Les magnifiques variétés de cyclamens que vous trouvez chez votre fleuriste en cette saison ne sont malheureusement pas des animaux de la même espèce et auront vite fait de disparaître au jardin car non-rustiques. Il s’agit en effet de cultivars de Cyclamen persicum, à utiliser à l’intérieur ou dans des situations extérieures très protégées, bacs de balcons ou de fenêtres par exemple.

Dans la maison, ces beautés délicates ne sont pas nécessairement heureuses très longtemps. La raison principale de leur flétrissement est qu’elles n’apprécient pas les températures supérieures à 18 degrés ni l’air sec: tout le contraire de nos cocons de vie. L’arrosage est toujours délicat. On préconise de les placer un moment dans une soucoupe remplie d’eau plutôt que des arroser par le haut.

Il y a par contre une autre espèce que l’on peut cultiver pour prolonger le plaisir au jardin: le cyclamen dit de l’île de Kos (où il ne pousse pas), Cyclamen Coum. Il est plutôt originaire du pourtour de la mer Noire. Cette espèce fleurit en plein hiver et se distingue par des feuilles plus rondes que hederifolium. Quelle beauté que ces petites étoiles roses émergeant d’une couche de neige comme des bonbons! Malheureusement, la culture de Cyclamen coum est un peu moins facile et les plantes se répandent moins rapidement: un choix pour jardiniers plus expérimentés.

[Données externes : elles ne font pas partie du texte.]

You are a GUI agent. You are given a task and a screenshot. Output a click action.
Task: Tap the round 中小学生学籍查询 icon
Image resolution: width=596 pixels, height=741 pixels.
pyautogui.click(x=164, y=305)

Faites le tour de votre jardin à l’automne. Vous trouverez certainement un arbre isolé au pied duquel vous pourrez essayer de dérouler le tapis rose des cyclamens. Cela vous apportera une joie immense et aura le mérite supplémentaire de bannir la soufflerie bruyante et polluante de cet espace. Et puis, patience, aucun tapis n’a été noué en un jour.